Assignment:
Please transcribe only the lines from the one holding "848x638 pixels. Task: Enable" through the final line of the data, both included, with no pictures.

___

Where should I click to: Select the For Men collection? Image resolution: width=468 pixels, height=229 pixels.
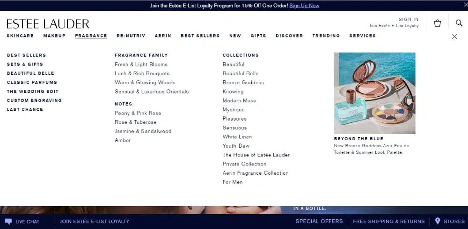[233, 182]
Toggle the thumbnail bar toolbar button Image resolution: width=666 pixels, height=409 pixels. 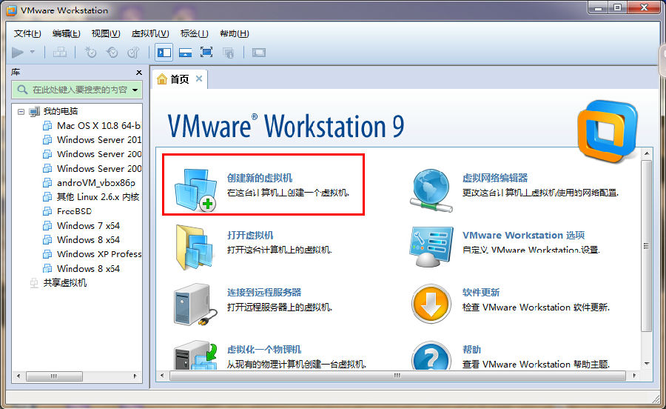[185, 53]
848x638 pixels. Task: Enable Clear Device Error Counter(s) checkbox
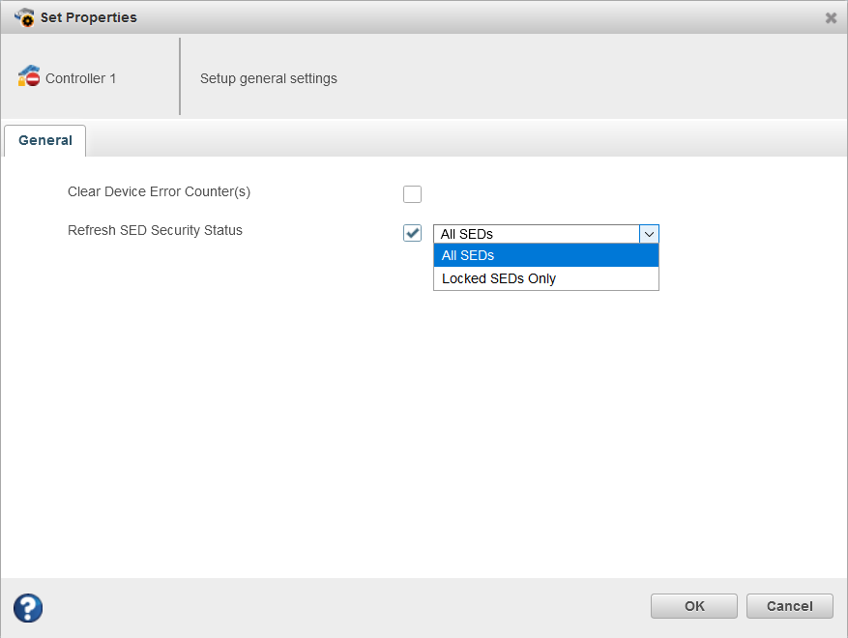[x=413, y=194]
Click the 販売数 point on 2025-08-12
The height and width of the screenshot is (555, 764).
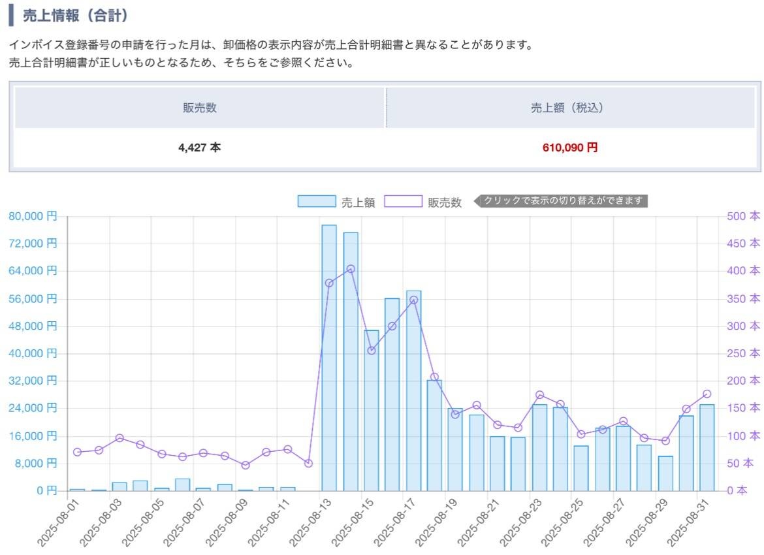(x=308, y=463)
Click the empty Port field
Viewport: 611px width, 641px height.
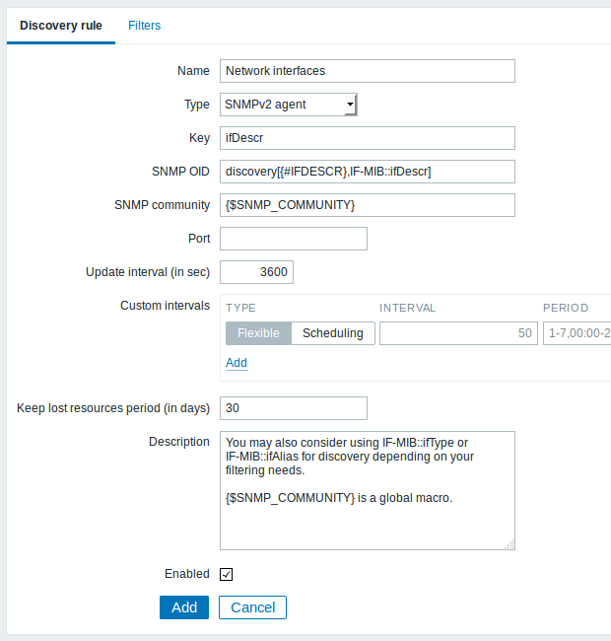click(x=294, y=239)
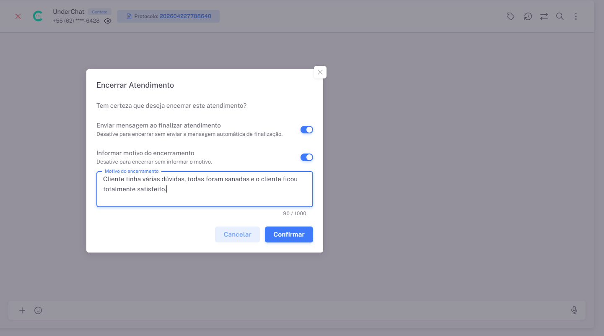Open search with the magnifier icon
Screen dimensions: 604x336
[x=560, y=16]
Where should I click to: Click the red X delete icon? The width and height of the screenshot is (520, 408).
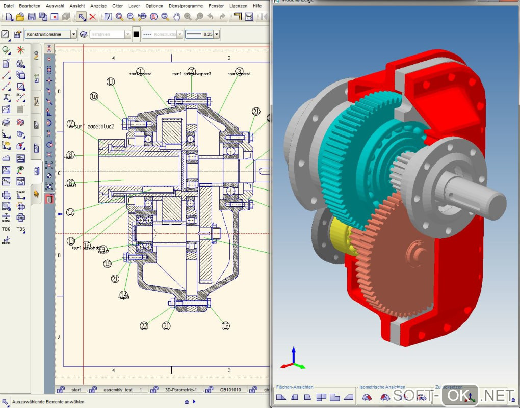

___

Solution to this problem:
848x638 pixels. Task: Enable Clear Device Error Counter(s) checkbox
[x=413, y=194]
Click the 販売数 point on 2025-08-12
The height and width of the screenshot is (555, 764).
(x=308, y=463)
Click the empty Port field
Viewport: 611px width, 641px height.
click(x=294, y=239)
Open search with the magnifier icon
Screen dimensions: 604x336
[x=560, y=16]
Where should I click to: Click the red X delete icon? The width and height of the screenshot is (520, 408).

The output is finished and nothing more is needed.